Stored data:
****************

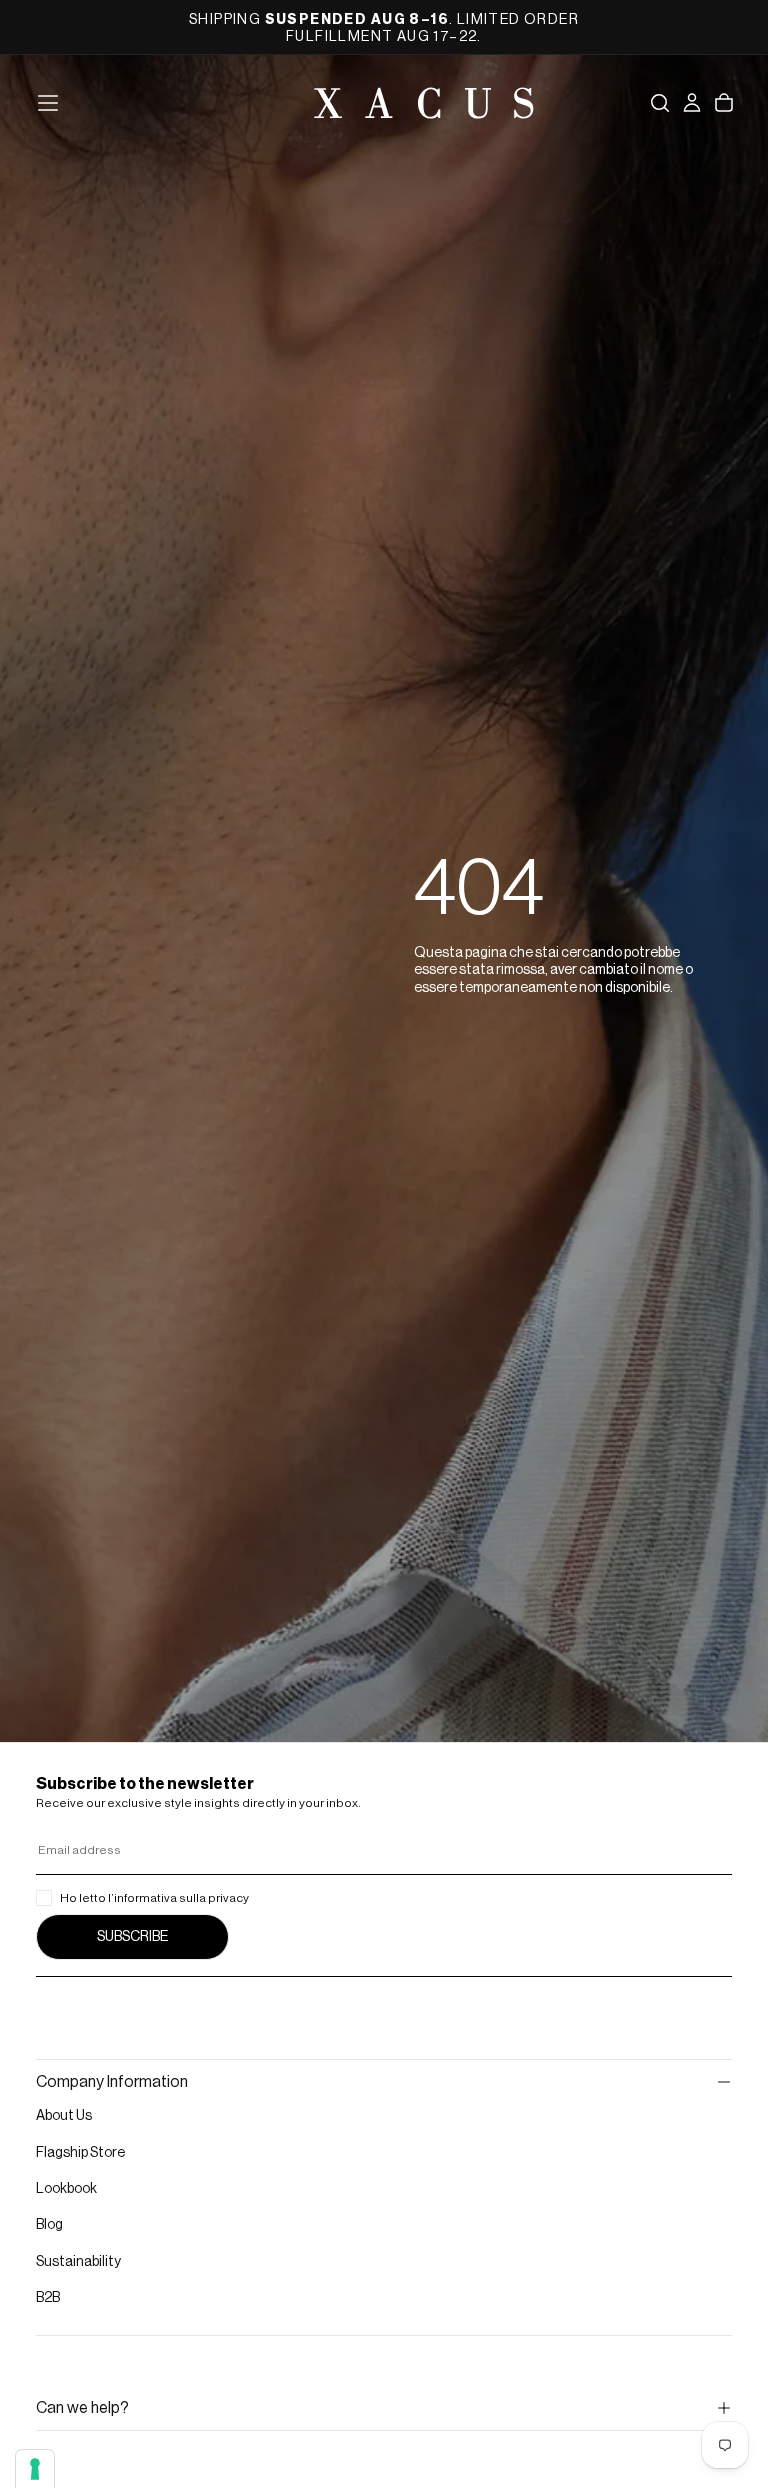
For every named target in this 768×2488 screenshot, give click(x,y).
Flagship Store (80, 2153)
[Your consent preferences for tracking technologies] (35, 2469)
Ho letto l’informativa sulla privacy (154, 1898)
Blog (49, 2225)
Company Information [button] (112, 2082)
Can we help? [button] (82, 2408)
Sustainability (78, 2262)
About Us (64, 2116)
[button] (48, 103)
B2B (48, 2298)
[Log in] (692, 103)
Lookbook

****************

## What to produce
Copy each line, exactly, that falls between the line containing "Can we help? [button] (82, 2408)" and the end of the entries, both included.

## Reply
Can we help? [button] (82, 2408)
Sustainability (78, 2262)
About Us (64, 2116)
[button] (48, 103)
B2B (48, 2298)
[Log in] (692, 103)
Lookbook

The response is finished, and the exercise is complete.